- [Exercise brief] Beginning with the line that holds "762x418 pixels. How", copy each line to the end of the records exactly, except the pictures.

(Saved data entries)
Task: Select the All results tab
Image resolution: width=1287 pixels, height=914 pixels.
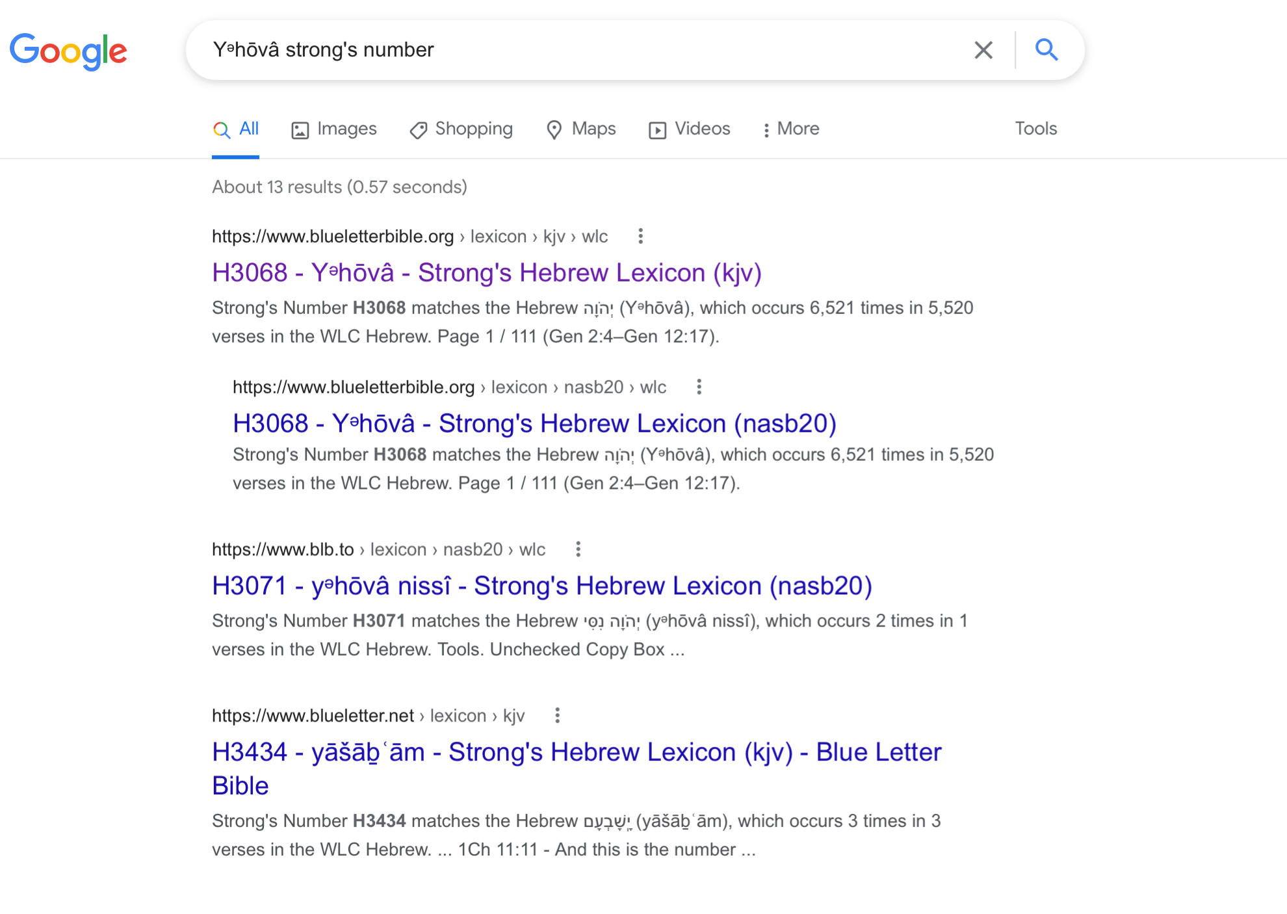Action: 236,129
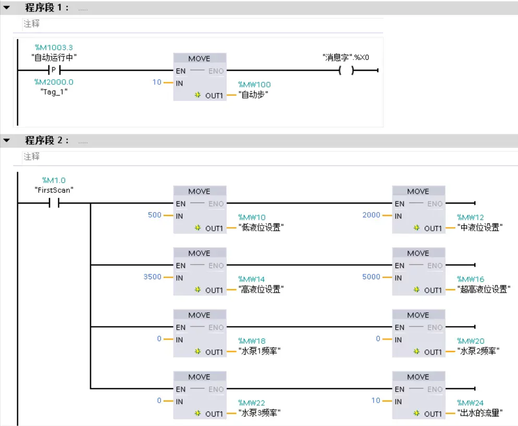Click IN value 2000 of 中液位设置 MOVE
The width and height of the screenshot is (518, 426).
click(371, 215)
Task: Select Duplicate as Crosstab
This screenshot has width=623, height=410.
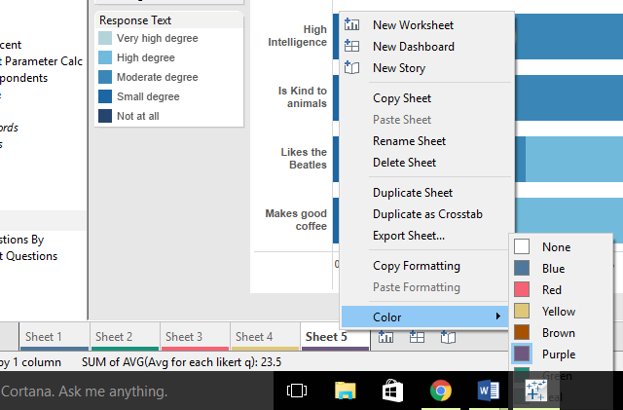Action: pyautogui.click(x=427, y=214)
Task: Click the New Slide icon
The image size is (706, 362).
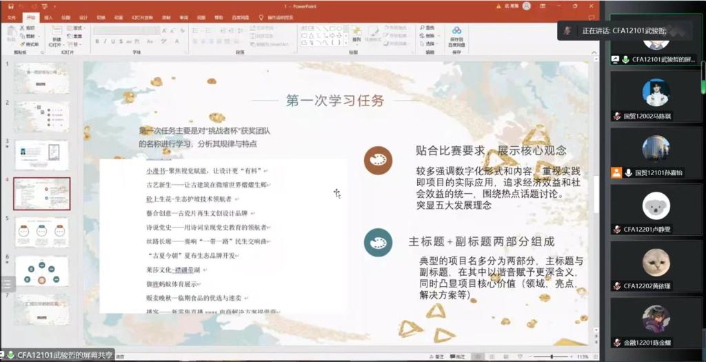Action: tap(56, 34)
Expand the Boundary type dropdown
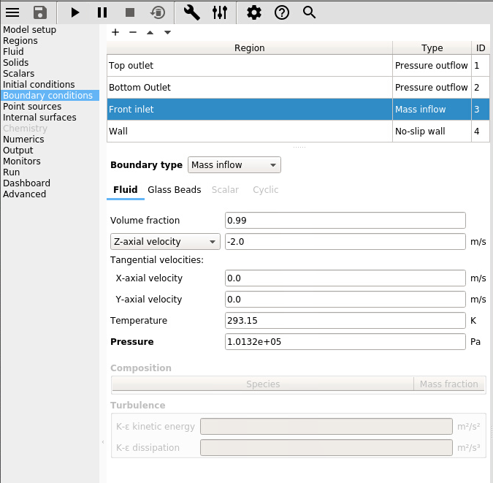This screenshot has height=483, width=493. (234, 165)
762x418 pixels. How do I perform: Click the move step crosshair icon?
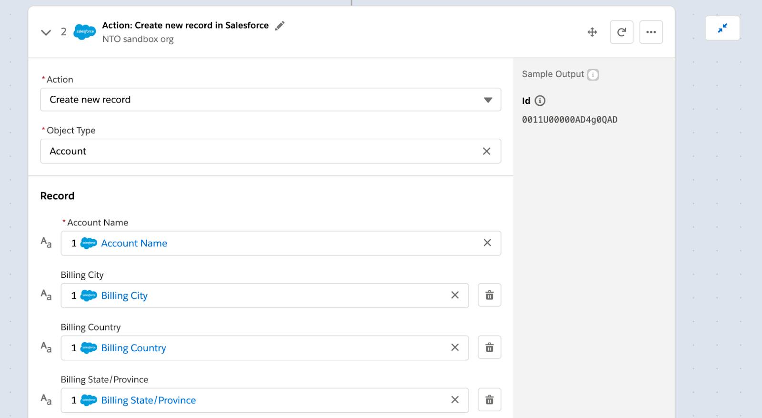coord(592,32)
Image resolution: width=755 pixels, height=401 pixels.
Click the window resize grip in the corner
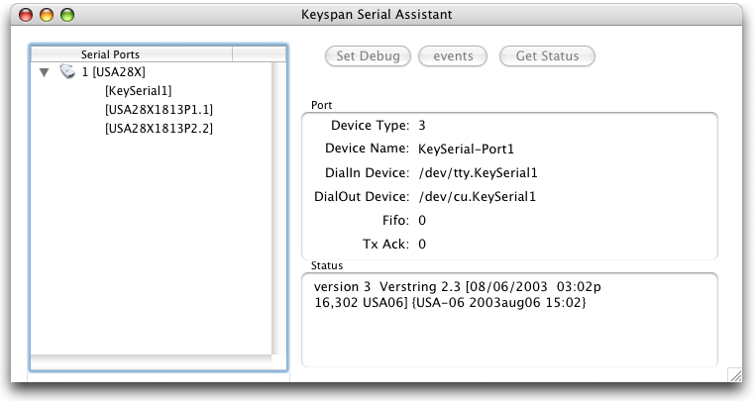(735, 374)
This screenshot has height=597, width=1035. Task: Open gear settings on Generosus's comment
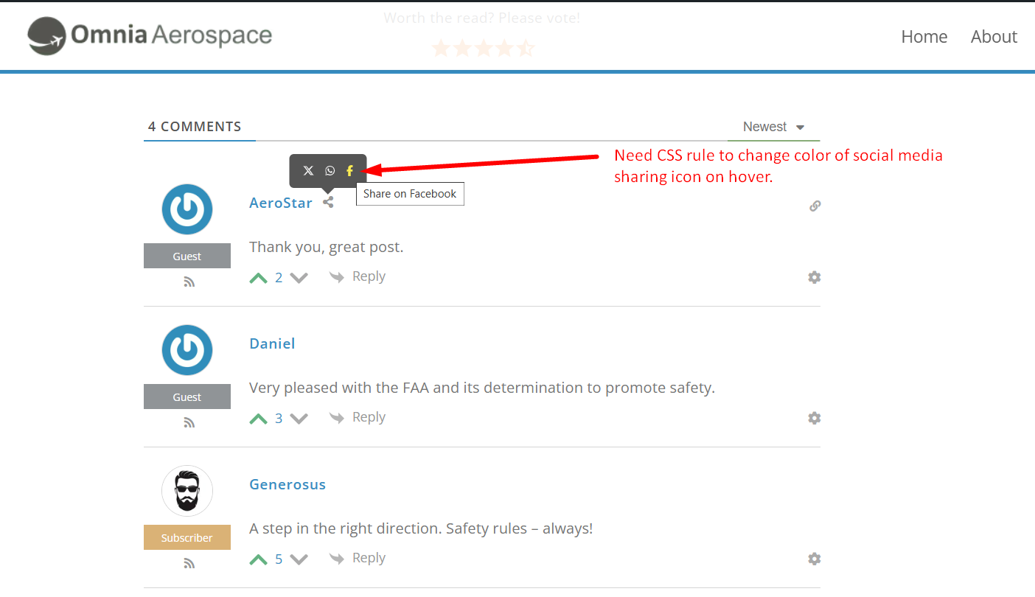814,559
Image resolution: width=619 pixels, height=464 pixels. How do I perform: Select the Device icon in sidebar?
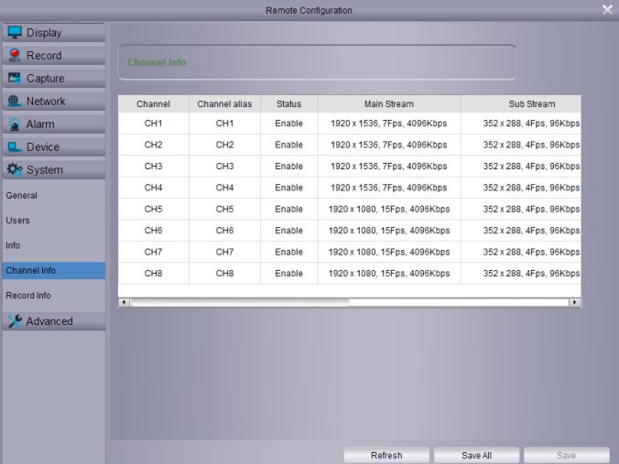(15, 147)
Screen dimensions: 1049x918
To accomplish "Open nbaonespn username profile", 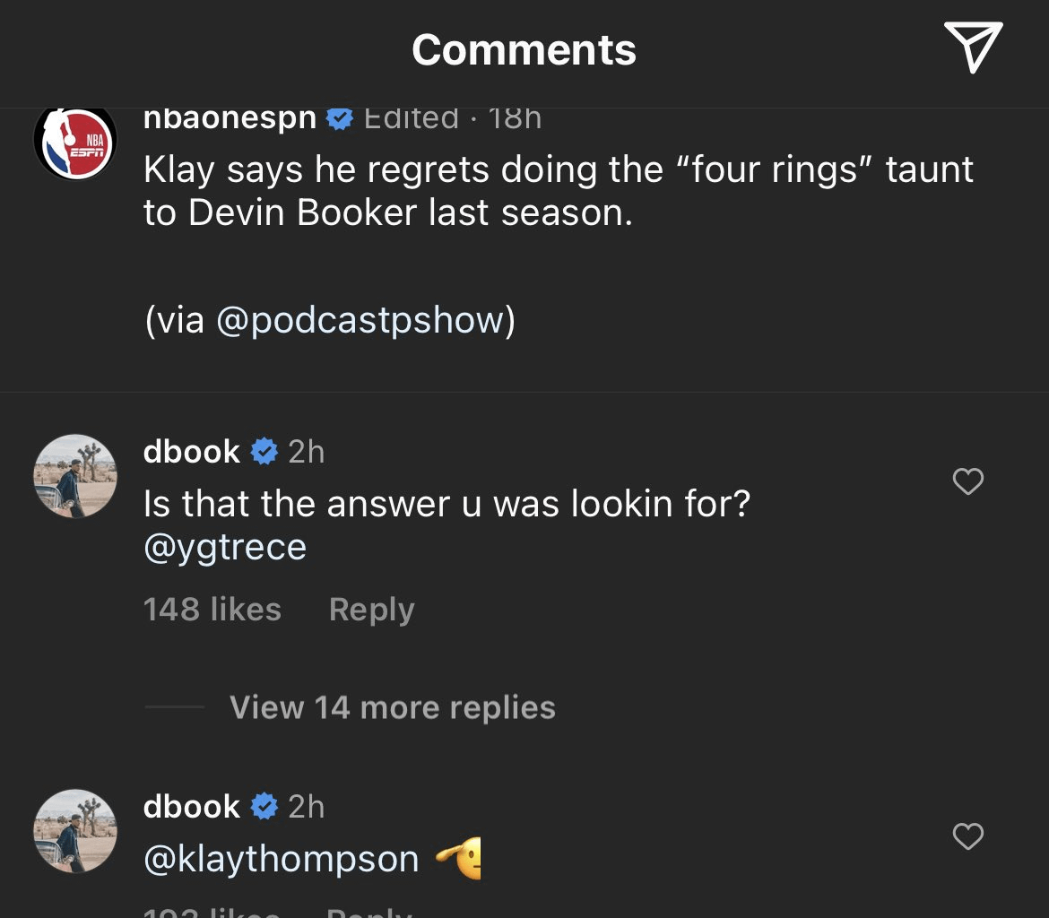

- [Exercise answer]
762x418 pixels. How do I perform: Click the move step crosshair icon?
coord(592,32)
Image resolution: width=755 pixels, height=401 pixels.
Click the window resize grip in the corner
(735, 374)
This screenshot has height=597, width=1035. Task: Open gear settings on Generosus's comment
814,559
Image resolution: width=619 pixels, height=464 pixels. How do I perform: Select the Device icon in sidebar?
(15, 147)
Screen dimensions: 1049x918
To accomplish "Open nbaonespn username profile", 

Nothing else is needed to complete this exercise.